En ce qui concerne la décision fixant le pays de destination :
— elle a été signée par une autorité incompétente ;
— elle méconnaît les stipulations de l’article 8 de la convention européenne de sauvegarde des droits de l’homme et des libertés fondamentales et les dispositions de l’article 9 du code civil.
Le préfet de la Marne a produit des pièces, enregistrées le 2 avril 2025, qui ont été communiquées.
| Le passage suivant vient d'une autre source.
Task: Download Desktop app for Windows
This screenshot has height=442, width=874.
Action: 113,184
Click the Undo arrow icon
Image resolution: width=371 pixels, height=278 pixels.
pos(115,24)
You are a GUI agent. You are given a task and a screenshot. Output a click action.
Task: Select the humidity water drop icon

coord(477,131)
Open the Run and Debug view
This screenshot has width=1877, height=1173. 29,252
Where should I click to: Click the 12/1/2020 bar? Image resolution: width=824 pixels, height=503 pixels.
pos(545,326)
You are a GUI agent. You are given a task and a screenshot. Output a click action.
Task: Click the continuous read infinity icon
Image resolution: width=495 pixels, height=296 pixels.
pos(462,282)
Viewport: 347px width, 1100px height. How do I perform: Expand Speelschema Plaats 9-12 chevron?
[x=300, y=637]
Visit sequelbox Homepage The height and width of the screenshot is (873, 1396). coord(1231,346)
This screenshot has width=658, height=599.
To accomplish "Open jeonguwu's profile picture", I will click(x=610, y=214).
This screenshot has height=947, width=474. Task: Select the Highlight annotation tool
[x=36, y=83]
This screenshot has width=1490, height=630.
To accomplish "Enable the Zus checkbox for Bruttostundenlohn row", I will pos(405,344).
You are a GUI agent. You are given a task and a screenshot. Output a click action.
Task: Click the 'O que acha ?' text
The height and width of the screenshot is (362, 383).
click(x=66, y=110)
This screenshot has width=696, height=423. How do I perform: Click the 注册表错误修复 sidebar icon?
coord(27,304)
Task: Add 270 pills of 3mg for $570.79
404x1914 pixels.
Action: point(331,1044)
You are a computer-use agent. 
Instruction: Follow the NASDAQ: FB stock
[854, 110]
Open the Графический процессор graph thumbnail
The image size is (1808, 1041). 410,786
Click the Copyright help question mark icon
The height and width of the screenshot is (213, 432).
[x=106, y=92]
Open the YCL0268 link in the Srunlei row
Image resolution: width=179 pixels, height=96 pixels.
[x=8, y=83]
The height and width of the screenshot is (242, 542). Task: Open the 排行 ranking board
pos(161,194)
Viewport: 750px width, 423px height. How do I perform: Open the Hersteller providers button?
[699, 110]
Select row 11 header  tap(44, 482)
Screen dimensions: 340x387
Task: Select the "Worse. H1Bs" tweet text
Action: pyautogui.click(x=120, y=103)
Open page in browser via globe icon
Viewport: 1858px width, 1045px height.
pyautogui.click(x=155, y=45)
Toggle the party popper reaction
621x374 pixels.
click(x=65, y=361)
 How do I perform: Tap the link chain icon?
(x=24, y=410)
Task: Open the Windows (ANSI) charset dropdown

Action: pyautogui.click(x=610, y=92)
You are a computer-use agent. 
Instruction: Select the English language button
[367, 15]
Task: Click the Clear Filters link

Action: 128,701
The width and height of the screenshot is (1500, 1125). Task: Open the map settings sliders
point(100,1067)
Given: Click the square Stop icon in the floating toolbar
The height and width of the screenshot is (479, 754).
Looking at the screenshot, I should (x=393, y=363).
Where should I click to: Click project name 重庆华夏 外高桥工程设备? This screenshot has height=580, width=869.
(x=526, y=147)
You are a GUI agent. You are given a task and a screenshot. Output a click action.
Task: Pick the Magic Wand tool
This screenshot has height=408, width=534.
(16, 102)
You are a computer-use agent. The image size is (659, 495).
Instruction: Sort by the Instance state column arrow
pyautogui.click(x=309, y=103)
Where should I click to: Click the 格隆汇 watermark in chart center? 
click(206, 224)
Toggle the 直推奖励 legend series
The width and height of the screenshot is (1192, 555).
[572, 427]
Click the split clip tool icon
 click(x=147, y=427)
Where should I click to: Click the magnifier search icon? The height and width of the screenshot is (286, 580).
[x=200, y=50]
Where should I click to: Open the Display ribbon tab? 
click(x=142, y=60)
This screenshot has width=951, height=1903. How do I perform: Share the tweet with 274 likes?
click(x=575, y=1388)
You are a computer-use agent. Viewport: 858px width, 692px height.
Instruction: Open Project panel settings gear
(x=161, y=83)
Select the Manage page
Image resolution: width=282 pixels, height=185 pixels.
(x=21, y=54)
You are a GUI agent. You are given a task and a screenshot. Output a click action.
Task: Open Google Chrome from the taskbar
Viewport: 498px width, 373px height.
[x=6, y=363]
M. E a été admis au bénéfice de l’aide juridictionnelle totale par une décision
du 22 novembre 2024.
Vu les autres pièces du dossier.
Vu :
— la convention européenne de sauvegarde des droits de l’homme et des libertés fondamentales ;
— la convention internationale des droits de l’enfant ;
— l’accord du 17 mars 1988 entre le Gouvernement de la République française
et le Gouvernement de la République de Tunisie en matière de séjour et de travail ;
— l’accord-cadre relatif à la gestion concertée des migrations et au développement solidaire entre le Gouvernement de la République française et le Gouvernement de la République de Tunisie et le protocole relatif à la gestion concertée des migrations, signés à Tunis
le 28 avril 2008 ;
— le code de l’entrée et du séjour des étrangers et du droit d’asile ;
— le décret n° 2020-1406 du 18 novembre 2020, notamment son article 5 ;
— la loi n° 91-647 du 10 juillet 1991 ;
— le code de justice administrative.
Les parties ont été régulièrement averties du jour de l’audience.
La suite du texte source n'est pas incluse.